The head of the Health Service Executive (HSE), Prof Brendan Drumm, has called on politicians not to turn the issue of the care of the elderly into a political football.
Prof Drumm, who addressed the Fine Gael parliamentary party meeting in Portlaoise yesterday, said the issue "demands a little bit of bravery from all politicians that they don't use it as a means of attacking one another".
He also told the meeting that one of his priorities was to get primary and community care services "up and running on a very comprehensive level".
He said it was important that "we begin to take this huge emphasis we have on hospital services and move it to the appropriate level, which is a different level of care".

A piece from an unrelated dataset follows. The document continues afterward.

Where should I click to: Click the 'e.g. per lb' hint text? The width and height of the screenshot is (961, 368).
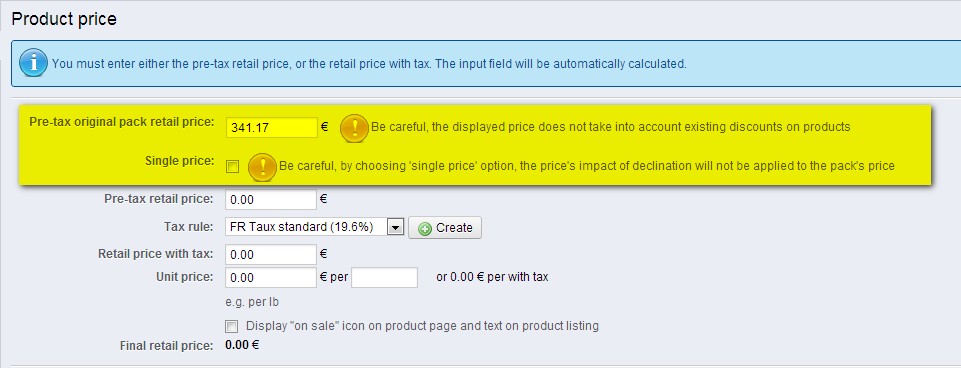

Prof Drumm said he also stressed "the importance of this country developing a policy for the care of the elderly, that it doesn't become a political football".
"Talking about patients 'bedblocking' is to my mind a gross insult to elderly people who have been left inappropriately in hospital beds because we have no policy as to how to move them on in the system into a much more appropriate level of care in long-term care facilities or supporting them in the home environment."
Prof Drumm reiterated his belief that the problem should be addressed by improving access to general practitioners and primary care services, which he said would reduce pressure on overcrowded A&E units. The approach has been criticised by nursing organisations and some A&E consultants as failing to address the fundamental issue of lack of resources in a speedy manner.
"I have to look at the service in a global perspective and you know, people who work in A&E I'm sure have a very specific focus on the health service," he said. "My focus has to be much wider than that." He said GPs needed to be brought into the "front line" and were "hugely important" in helping to address the A&E crisis.
"I'm not getting into battles with anybody. All I'm telling you is on the north side of Dublin, for instance, where I think that comment came from, we have at the moment a situation where we have up to 200 people at night who need contact with general practice services. These are the most skilled doctors in our system, our general practitioners."
He also defended his decision to address a political meeting, saying he was "absolutely available to meetings of politicians who are involved in restructuring the health service".
He said Minister for Health Mary Harney was fully supportive of this.
"People want the health service to become as apolitical as possible. People want to be seen to engage across political boundaries in terms of actually achieving the best possible service."
Fine Gael's health spokesman, Dr Liam Twomey, said the party was fully supportive of Prof Drumm's emphasis on primary care services.
However, he described Prof Drumm's call to keep politics out of the issue of care for the elderly as being "a bit unrealistic". He said the Government had yet to publish a detailed plan for elderly care. How such care would be paid for was definitely "a political issue", he added.
New initiatives are likely to be introduced in this year's Budget to assist families care for elderly relatives in their own homes, Minister for Health Mary Harney has signalled. She said yesterday she and her Cabinet colleague, Minister for Social and Family Affairs Séamus Brennan, would bring proposals to Cabinet before the Budget "in relation to care of the elderly".
She also said a working group set up in January by herself and Mr Brennan to look at ways of caring for the elderly would report back within the next month. "Care of elderly is a big priority of mine. It's one of the major issues feeding into some of the pressure points in the hospital system for example," she said.
She was speaking to reporters before reopening a ward at the Coombe Women's Hospital in Dublin following its refurbishment.